Alberto Moller Bordeu (4 March 1887 – 20 February 1950) was a Chilean farmer and politician, a member of the Radical Party. He served as a member of the Chamber of Deputies and later as a senator of the Republic during the 1920s, 1930s and 1940s.

== Biography ==
He was born in Concepción on 4 March 1887, the son of Alberto Moller Zerrano and Noemí Bordeu Olivares. His brothers Fernando, Víctor and Manuel Moller Bordeu were also Radical Party (PR) politicians. He completed his primary studies at the Liceo of Concepción and his secondary education at the Technical Commercial Institute of Concepción.

== Professional career ==
He devoted himself to agricultural activities, operating his estate known as Vaquería in the locality of Coigüe, in Biobío Province.

== Political career ==
A member of the Radical Party, he was one of the founders of the Radical Assembly of Nacimiento and served as a municipal councilor of Negrete.

He was elected as a member of the Chamber of Deputies for the 19th Departmental Circumscription (La Laja, Nacimiento and Mulchén) for the 1926–1930 legislative period. During this term he served on the standing Committee on Agriculture and Colonization, as well as on special mixed committees on Agricultural Colonies and Customs Tariffs in 1927.

Following a brief recess, he was re-elected deputy for the same constituency for the 1933–1937 term, serving on the standing Committees on Labor and Social Legislation and on Industries.

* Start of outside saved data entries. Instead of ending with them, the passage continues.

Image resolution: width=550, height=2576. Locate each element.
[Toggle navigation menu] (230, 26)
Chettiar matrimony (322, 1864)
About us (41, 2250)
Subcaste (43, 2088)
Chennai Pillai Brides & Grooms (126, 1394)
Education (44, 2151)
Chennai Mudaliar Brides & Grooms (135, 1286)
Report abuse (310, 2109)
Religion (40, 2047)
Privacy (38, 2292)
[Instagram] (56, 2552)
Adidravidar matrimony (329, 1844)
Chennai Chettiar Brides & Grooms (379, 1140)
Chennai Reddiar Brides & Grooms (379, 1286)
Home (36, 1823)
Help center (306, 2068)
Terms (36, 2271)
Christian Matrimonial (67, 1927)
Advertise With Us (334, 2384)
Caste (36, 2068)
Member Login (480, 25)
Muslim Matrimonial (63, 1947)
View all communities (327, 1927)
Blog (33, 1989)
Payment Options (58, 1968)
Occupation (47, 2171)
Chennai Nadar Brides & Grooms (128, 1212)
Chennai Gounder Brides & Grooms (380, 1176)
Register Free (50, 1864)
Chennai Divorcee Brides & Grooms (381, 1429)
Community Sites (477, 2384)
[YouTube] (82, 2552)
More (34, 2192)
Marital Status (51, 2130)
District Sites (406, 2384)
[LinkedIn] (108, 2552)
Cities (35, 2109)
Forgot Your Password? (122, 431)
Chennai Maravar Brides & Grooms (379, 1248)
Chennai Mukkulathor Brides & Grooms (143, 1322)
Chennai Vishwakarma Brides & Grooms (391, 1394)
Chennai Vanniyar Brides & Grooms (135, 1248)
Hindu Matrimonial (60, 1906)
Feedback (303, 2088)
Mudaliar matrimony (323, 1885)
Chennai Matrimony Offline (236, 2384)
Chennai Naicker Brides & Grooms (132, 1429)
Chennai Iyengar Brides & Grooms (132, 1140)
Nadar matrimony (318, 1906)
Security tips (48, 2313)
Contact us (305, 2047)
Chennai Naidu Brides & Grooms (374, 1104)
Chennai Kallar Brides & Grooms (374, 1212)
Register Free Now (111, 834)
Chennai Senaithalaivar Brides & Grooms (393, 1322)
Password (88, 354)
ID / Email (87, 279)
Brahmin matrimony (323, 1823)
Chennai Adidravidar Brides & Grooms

In the 1937 parliamentary elections he was elected senator for the 7th Provincial Grouping, comprising the provinces of Ñuble, Concepción and Arauco, for the 1937–1945 term. He served on the standing Committees on Foreign Relations and Trade and on Public Works and Communications, chairing the latter.

He was re-elected senator for the same constituency for the 1945–1953 term, continuing his work on the Public Works and Communications Committee. During this period he also served as a councilor of the Central Board of Public Welfare between 1946 and 1947.

During his parliamentary career he sponsored bills that were later enacted into law, including Law No. 5,722 on public loans for the municipalities of Mulchén and Collipulli, and Law No. 8,442 providing funding for the University of Concepción.

== Other activities ==
He was a member of the Southern Agricultural Consortium and served as a member and director of the National Society of Agriculture (SNA). He also belonged to several social clubs, including the Concepción Jockey Club, Club Concepción, the Radical Club of Concepción, the Club de La Unión, the Radical Club of Santiago, and social clubs in Los Ángeles and Angol.

He died in Santiago on 20 February 1950, while still in office as senator, and was succeeded by former Radical deputy Fernando Maira.